NO^• production and its involvement in disease pathogenesis. (A) Schematic diagram illustrating the involvement of increased production of NO^• and associated RNS (e.g. ONOO^–) in the development of various pathologies. (B) NO^• biosynthesis is predominantly catalyzed by three isoforms of NOS that exhibit distinct activation mechanisms and tissue distributions: namely nNOS, iNOS, and eNOS. All three NOS isoforms use L-arginine as a substrate, which is converted into NO^• and citrulline, and oxygen and NADPH as co-factors.

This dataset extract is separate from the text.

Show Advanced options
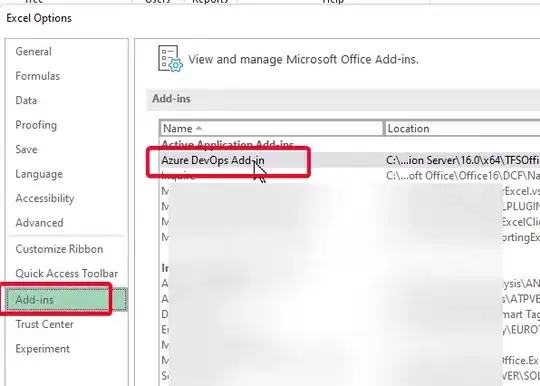Screen dimensions: 540x386 [39, 223]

The enzymes nNOS and eNOS are constitutively expressed in mammalian cells and synthesize NO^• in response to elevated intracellular calcium by increasing calmodulin (Cmdn) binding to NOS, although they may also be activated or inhibited through their phosphorylation by upstream protein kinases. In contrast, iNOS protein is either very low or undetectable in most cell types; however, stimulation with, for example, cytokines or endotoxins, can lead to increased iNOS gene transcription, resulting in enhanced production of NO^• in certain cell types (e.g. immune cells). Alternatively, NO^• can also be generated by the enzyme-mediated reduction of NO₃^– and NO₂^–, anions derived from the oxidation of NO^• or through dietary sources, as indicated. CYP450, cytochrome P450. The plus sign (+) denotes a stimulatory effect.